What draws me to Stephanie Dinkins is her focus on AI, gender, and equity. She doesn’t make cold, technical art—she uses technology to tell human stories, especially those that are often left out. She shows me that AI isn’t just code; it can carry memory, emotion, and culture. Her work makes me think: if tech is the future, how do we make sure everyone is seen and heard?
Artwork 1: Not the Only One (2018)
| Source:Not the Only One - STEPHANIE DINKINS |
This piece is a multigenerational archive of Black women’s memories. Dinkins interviewed three family members and trained an AI to speak from their oral histories. The AI doesn’t just answer questions—it speaks like an elder, sharing stories about family, faith, and culture.
When I first heard it speak, it didn’t feel like talking to a machine—it felt like listening to a relative. The slow pace, the pauses, the imperfect phrasing made it feel real. It reminded me of how my grandmother talks—gentle, rhythmic, and full of emotion.
Dinkins once said, “Our stories deserve to be recorded and respected by technology.” That really stuck with me. She’s not showing off tech—she’s using it to preserve emotion.
Artwork 2:Conversations with BINA48 (2014–ongoing)

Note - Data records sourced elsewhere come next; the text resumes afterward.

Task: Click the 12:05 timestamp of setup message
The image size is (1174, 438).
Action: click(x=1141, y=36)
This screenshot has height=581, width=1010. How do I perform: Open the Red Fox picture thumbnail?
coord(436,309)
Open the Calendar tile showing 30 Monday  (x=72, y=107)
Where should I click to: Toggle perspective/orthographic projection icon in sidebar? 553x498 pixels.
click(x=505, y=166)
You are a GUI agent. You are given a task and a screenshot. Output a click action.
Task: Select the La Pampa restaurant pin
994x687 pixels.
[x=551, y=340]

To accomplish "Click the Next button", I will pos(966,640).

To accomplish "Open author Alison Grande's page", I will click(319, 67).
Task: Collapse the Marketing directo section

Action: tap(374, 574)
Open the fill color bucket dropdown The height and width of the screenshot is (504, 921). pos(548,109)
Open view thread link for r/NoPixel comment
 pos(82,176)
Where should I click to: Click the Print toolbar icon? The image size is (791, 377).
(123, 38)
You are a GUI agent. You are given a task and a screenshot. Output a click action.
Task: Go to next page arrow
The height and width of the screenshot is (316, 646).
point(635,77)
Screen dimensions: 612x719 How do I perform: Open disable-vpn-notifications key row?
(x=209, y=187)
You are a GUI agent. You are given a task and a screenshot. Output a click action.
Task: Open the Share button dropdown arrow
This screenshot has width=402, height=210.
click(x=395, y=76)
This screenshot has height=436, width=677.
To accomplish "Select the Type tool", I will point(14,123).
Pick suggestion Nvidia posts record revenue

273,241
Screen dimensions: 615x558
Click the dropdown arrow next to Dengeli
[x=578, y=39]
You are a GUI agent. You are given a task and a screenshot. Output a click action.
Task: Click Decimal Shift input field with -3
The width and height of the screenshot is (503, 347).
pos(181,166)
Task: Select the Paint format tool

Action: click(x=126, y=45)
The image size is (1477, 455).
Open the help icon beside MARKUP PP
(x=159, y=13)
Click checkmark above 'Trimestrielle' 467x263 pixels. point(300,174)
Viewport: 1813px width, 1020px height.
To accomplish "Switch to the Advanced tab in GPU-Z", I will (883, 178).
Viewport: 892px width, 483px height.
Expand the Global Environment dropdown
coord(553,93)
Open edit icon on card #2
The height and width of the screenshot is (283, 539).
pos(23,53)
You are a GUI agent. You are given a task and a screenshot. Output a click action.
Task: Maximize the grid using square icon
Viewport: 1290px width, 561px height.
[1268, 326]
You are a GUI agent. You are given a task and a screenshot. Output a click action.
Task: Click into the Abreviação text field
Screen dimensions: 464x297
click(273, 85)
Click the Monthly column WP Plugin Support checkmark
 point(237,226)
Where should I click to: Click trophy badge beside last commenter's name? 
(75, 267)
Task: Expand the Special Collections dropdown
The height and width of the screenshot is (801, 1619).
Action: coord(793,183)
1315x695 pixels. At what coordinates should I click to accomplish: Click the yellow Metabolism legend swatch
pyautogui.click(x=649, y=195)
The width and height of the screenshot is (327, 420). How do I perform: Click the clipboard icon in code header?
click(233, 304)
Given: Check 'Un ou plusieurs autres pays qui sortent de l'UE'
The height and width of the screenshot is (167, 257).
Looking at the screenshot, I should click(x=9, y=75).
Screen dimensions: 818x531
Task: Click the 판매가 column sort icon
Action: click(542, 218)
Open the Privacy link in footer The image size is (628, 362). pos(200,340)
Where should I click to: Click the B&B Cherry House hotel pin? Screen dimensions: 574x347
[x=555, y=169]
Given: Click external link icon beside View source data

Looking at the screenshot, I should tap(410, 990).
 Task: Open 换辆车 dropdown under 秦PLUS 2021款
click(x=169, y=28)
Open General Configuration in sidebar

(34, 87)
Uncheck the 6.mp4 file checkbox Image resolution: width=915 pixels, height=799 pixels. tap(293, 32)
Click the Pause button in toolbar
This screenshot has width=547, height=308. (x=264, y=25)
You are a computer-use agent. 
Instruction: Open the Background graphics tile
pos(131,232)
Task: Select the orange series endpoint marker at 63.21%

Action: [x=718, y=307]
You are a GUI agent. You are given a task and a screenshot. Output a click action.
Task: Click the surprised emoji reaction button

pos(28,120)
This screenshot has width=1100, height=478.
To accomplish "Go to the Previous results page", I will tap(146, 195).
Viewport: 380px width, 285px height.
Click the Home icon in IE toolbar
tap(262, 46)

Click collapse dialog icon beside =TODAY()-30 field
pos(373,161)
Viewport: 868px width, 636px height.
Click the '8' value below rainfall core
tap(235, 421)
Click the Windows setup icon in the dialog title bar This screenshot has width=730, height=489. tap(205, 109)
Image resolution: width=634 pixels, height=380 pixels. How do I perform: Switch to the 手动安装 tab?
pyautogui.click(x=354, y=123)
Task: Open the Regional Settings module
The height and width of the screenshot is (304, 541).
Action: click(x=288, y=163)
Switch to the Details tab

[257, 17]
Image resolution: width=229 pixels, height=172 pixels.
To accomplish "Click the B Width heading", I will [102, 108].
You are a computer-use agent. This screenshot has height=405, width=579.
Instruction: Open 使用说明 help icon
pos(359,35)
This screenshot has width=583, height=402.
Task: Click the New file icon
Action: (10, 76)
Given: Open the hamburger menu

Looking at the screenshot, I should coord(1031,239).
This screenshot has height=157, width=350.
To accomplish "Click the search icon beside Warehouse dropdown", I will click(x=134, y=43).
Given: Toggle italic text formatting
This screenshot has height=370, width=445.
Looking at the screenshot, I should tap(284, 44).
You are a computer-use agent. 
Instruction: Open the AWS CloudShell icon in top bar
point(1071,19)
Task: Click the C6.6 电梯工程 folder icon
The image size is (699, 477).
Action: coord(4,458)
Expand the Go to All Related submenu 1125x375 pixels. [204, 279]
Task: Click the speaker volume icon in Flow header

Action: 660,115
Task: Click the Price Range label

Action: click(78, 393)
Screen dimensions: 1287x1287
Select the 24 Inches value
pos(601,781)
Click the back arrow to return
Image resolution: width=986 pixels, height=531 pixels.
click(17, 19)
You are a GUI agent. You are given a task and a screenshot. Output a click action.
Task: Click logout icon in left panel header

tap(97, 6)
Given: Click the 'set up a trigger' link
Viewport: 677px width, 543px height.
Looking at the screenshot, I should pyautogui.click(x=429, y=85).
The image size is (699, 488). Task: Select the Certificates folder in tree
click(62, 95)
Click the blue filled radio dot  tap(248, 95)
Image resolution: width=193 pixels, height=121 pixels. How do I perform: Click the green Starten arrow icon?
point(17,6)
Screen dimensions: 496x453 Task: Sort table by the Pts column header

| Source:Conversations with Bina48 - STEPHANIE DINKINS |
This is a series of video-recorded conversations between Dinkins and BINA48, a social robot modeled after a Black woman and developed by the Terasem Movement Foundation. She looks like a plastic bust, but her language abilities are surprisingly advanced
Their conversations are sometimes funny, sometimes confusing, but always sincere. They talk about family, faith, race, and emotion—like they’re building a real relationship. Dinkins said, “I have to give in to BINA48 and believe we can build a relationship like any two people might.”
It made me wonder—can we form emotional bonds with non-human beings? And do those bonds reflect our own desires and limitations?